Satellites and Ocean Currents
Satellites offer a frequent overview of our entire planet – covered mostly by water – and provide valuable data to monitor and understand global ocean circulation. Understanding water currents at the ocean surface is important for many applications.
Ocean surface currents have long fascinated oceanographers as they work to understand the role of oceans in the Earth system and how they affect our climate.
Measurements of ocean surface currents are fundamental to a number of practical applications, such as marine search and rescue and emergency response, ship routing, anthropogenic and natural pollution and offshore renewable energy monitoring.
Ocean currents are complex and highly dynamic, and therefore need to be monitored constantly on a global scale.
Satellites provide a wide range of data that can be used to generate surface ocean current maps at different time and space scales depending on the techniques used.
Radar altimetry measures sea-surface topography, and is used to derive estimates of geostrophic currents over a period of about 10 days. New Doppler techniques using synthetic aperture radar measurements can measure surface currents.
ESA’s Earth Explorer satellites, CryoSat, GOCE and SMOS, are helping to provide ocean measurements. The upcoming Sentinel family of satellites under Europe’s Global Monitoring for Environment and Security (GMES) programme will also contribute once operational.
To improve the accuracy and to validate estimates of ocean currents from ocean models, it is important to combine satellite observations with in situ data sources provided by drifting buoys and ships.
“As is now the case with space surveillance and tracking, satellite observations can offer homogeneous, gridded data while the in situ observations allow for validation and calibration,” said Rick Lumpkin, oceanographer at the National Oceanic and Atmospheric Administration in the US.

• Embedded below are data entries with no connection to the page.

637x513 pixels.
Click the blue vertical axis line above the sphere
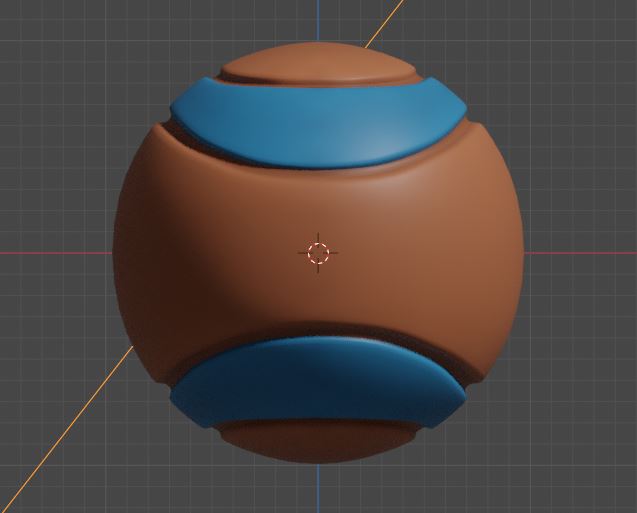[319, 22]
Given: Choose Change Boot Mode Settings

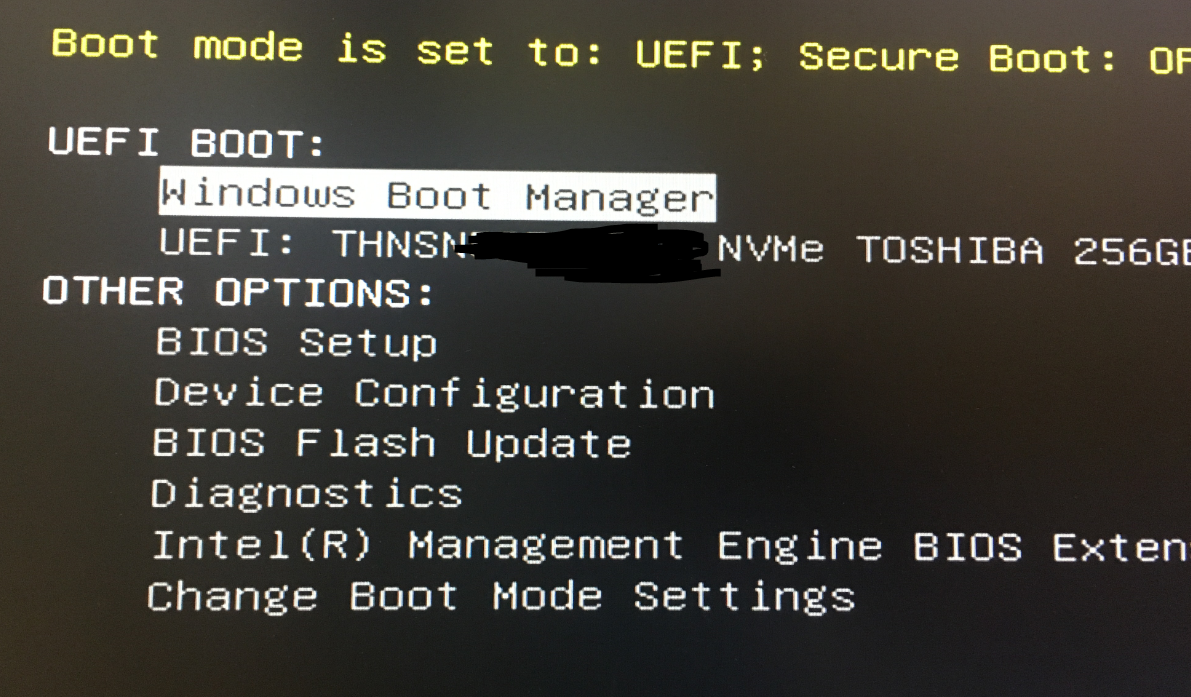Looking at the screenshot, I should pyautogui.click(x=501, y=597).
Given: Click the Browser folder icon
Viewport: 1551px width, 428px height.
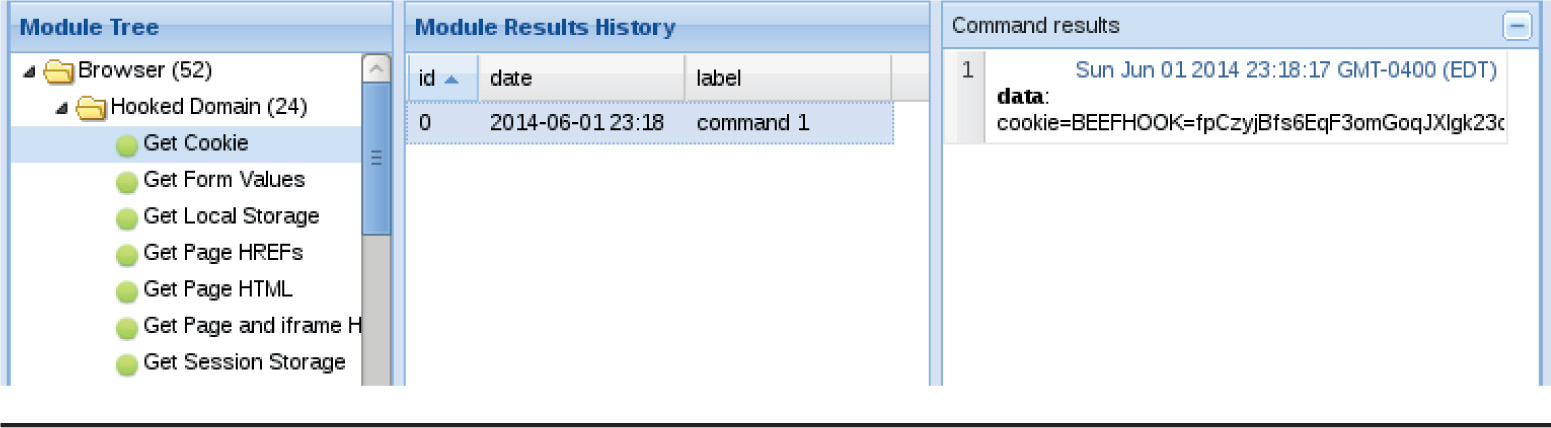Looking at the screenshot, I should click(x=60, y=72).
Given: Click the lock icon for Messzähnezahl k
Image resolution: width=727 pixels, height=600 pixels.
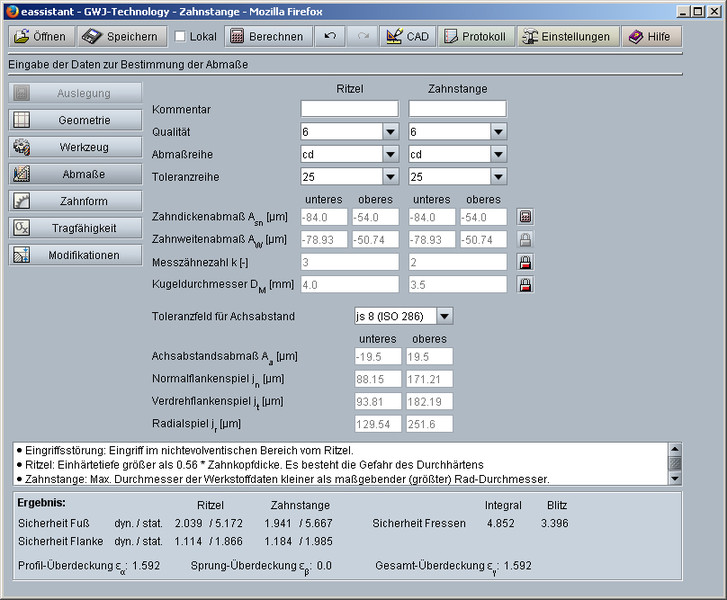Looking at the screenshot, I should pyautogui.click(x=525, y=262).
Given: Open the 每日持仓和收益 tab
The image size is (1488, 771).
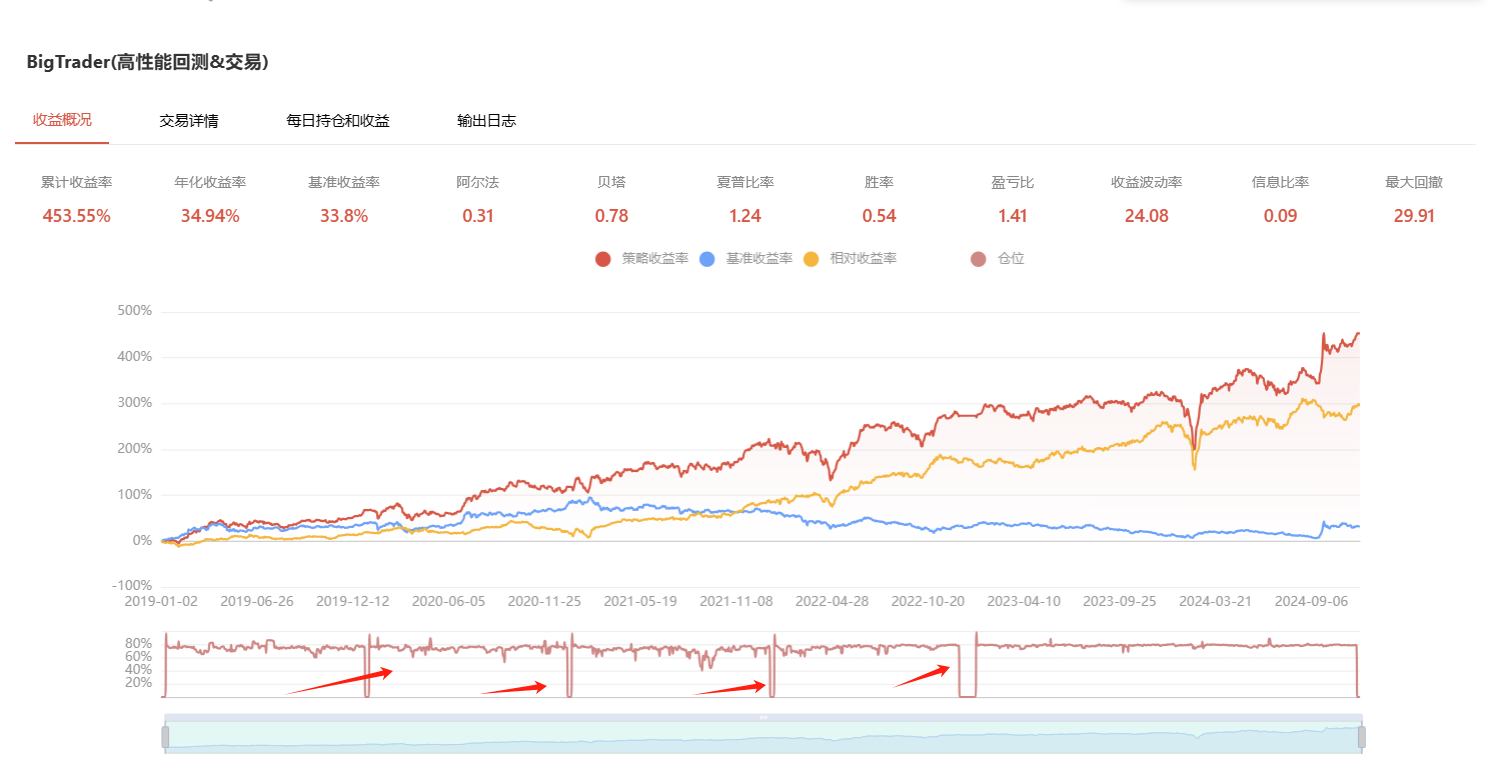Looking at the screenshot, I should pyautogui.click(x=337, y=121).
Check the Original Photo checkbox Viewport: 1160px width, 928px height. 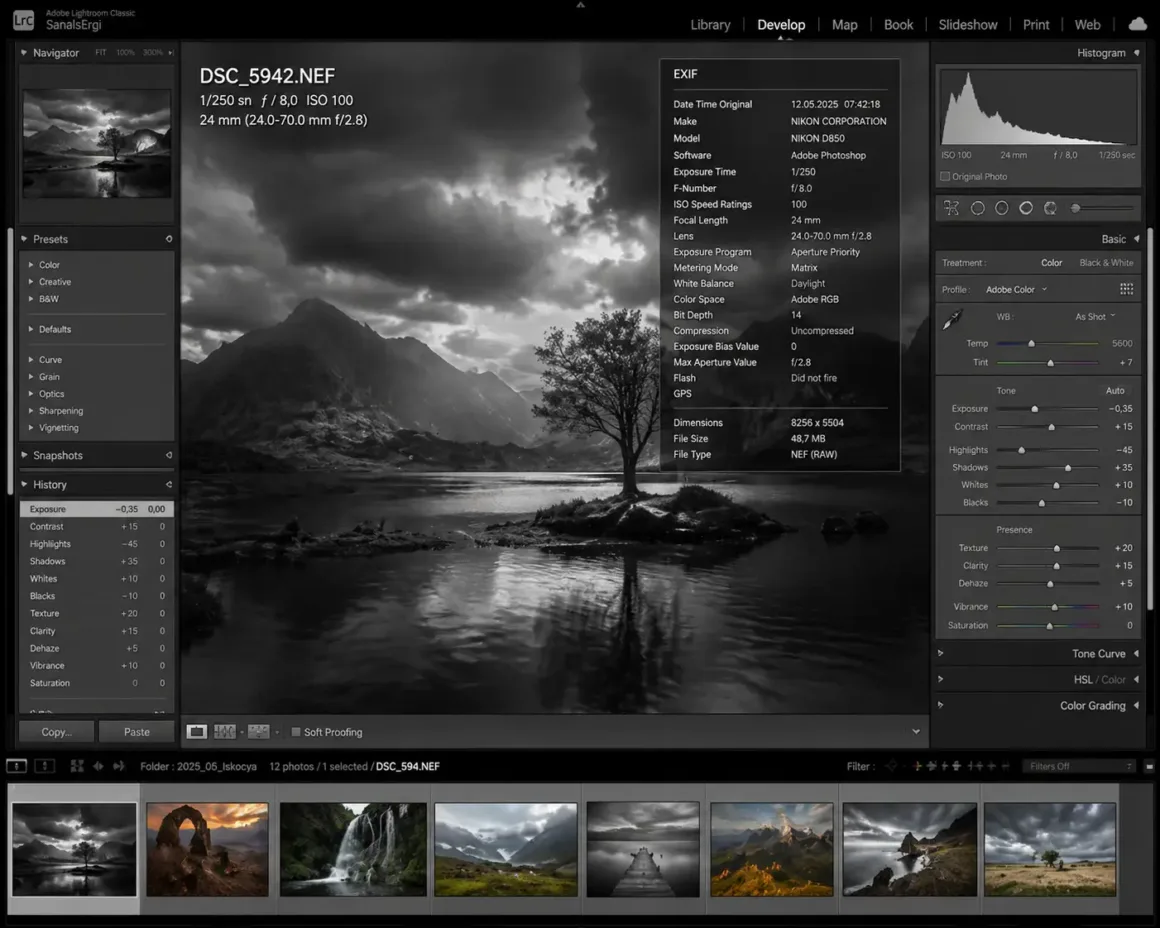click(x=945, y=177)
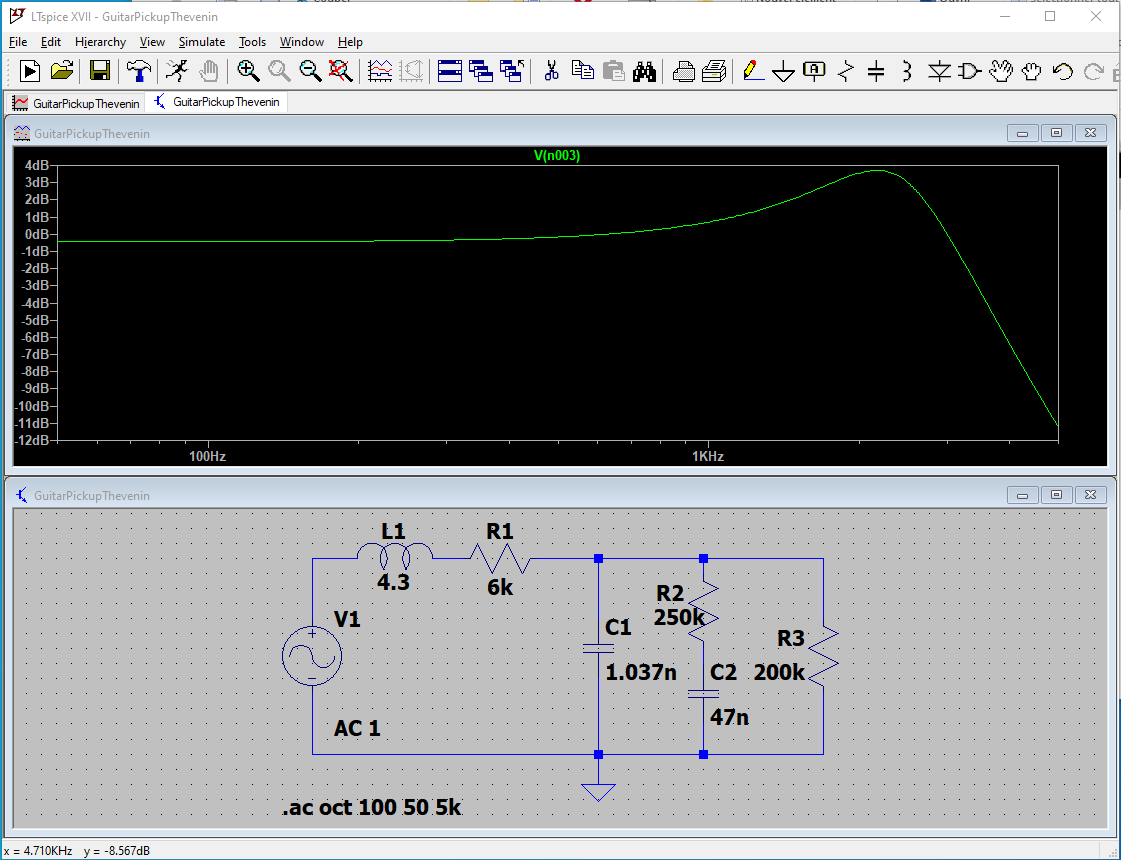Click the Zoom to fit icon
1121x860 pixels.
[x=341, y=71]
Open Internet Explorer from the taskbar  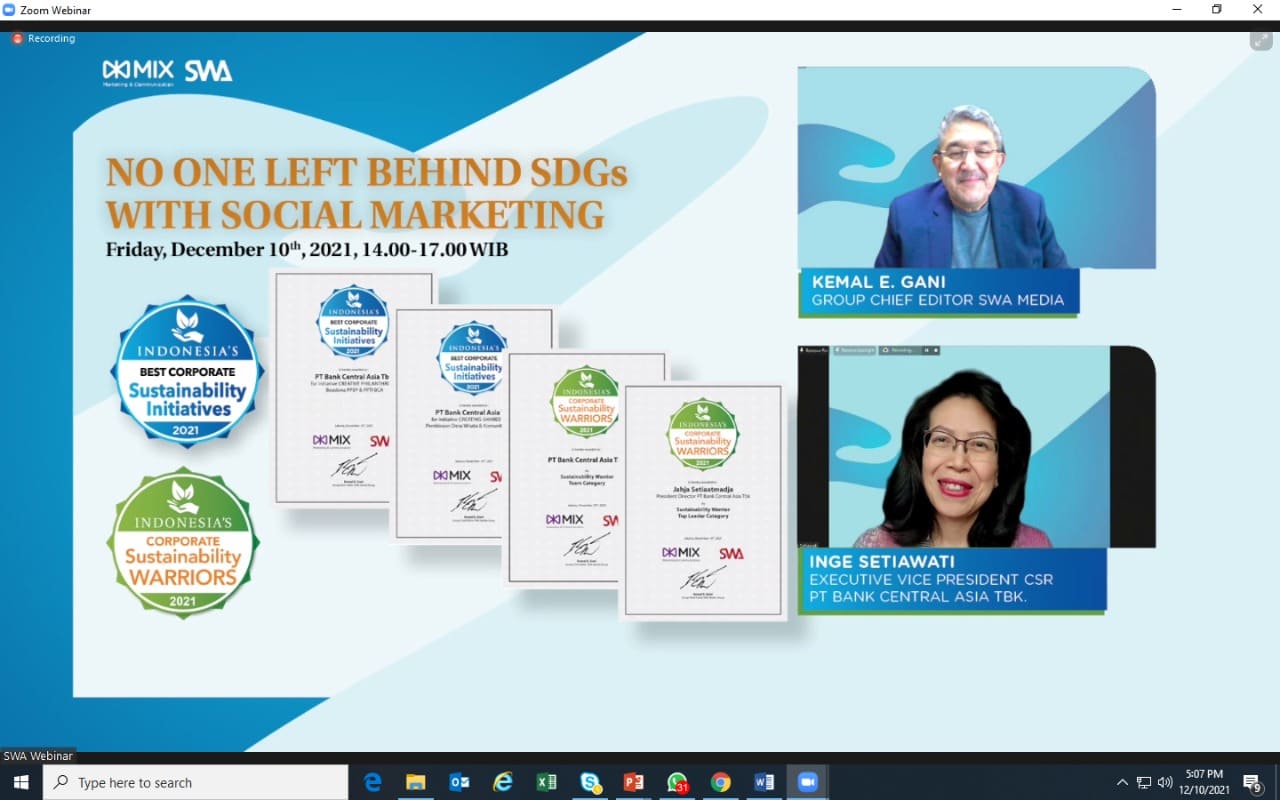coord(503,782)
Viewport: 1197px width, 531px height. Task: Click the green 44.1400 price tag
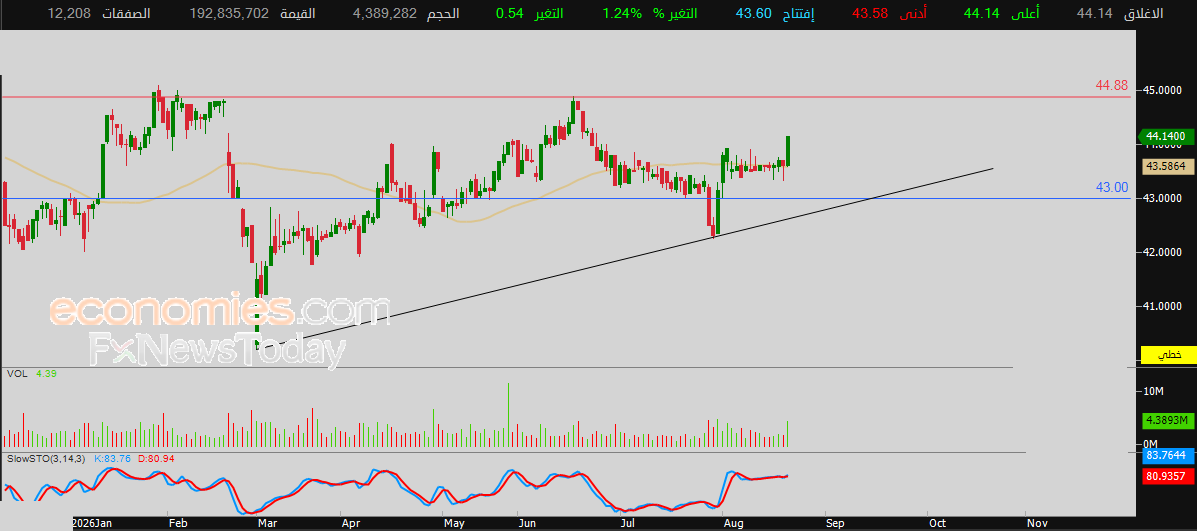[1166, 136]
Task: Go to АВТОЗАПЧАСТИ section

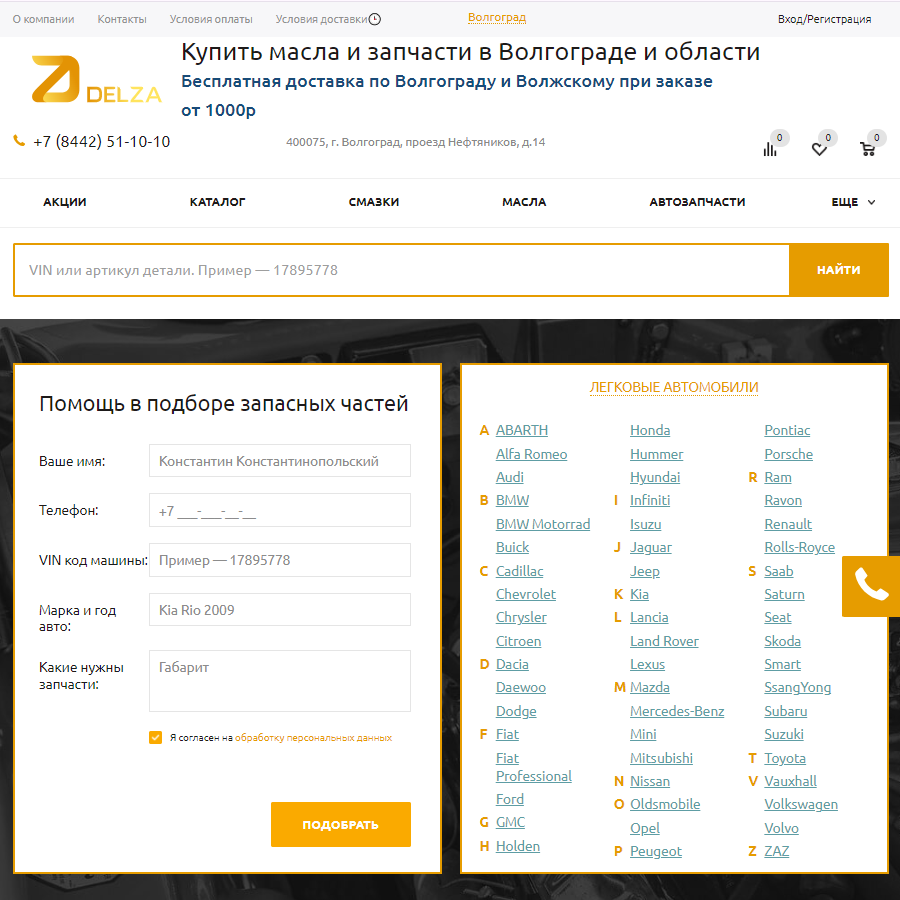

“Furthermore, the satellite observations can be used to identify bad in situ data, improving their value for ocean and climate studies.”
At the ESA GlobCurrent User Consultation meeting held in March in Brest, France, international users met with Earth observation experts to discuss requirements for improved ocean surface current data products.
“What we need is the best ocean current data twice per day globally and to have confidence in the quality of the products so that we can get our ships to the right place at the right time in the most economical way,” said Michel Cochennec at the Fleet Navigation Center of CMA Ships.
For ship routing applications, small savings in fuel by better use of surface currents is a real challenge – but one that could lead to saving tens of millions of Euros per year.
“Ocean surface currents are extremely important to our operations and we can provide two reports per day from our fleet of over 400 ships to help validate satellite data.”
As the oceans transport energy from the tropics to the polar regions, accurate knowledge of ocean surface currents is essential for accurately predicting how our planet will react to a changing climate.
“By synthesising satellite observations, GlobCurrent will provide the complete picture of the ocean’s surface circulation that is urgently required by the scientific and maritime communities to meet the environmental challenges facing society in the 21st century,” said Dr Rory Bingham of Newcastle University in the UK.
The conclusions and requirements that emerged from the meeting are now being used to define the scope for a potential ESA-funded GlobCurrent project under the Data User Element programme.
GlobCurent aims to develop improved ocean surface current products based on the innovative use of Earth observation satellite and in situ data linked to external user applications.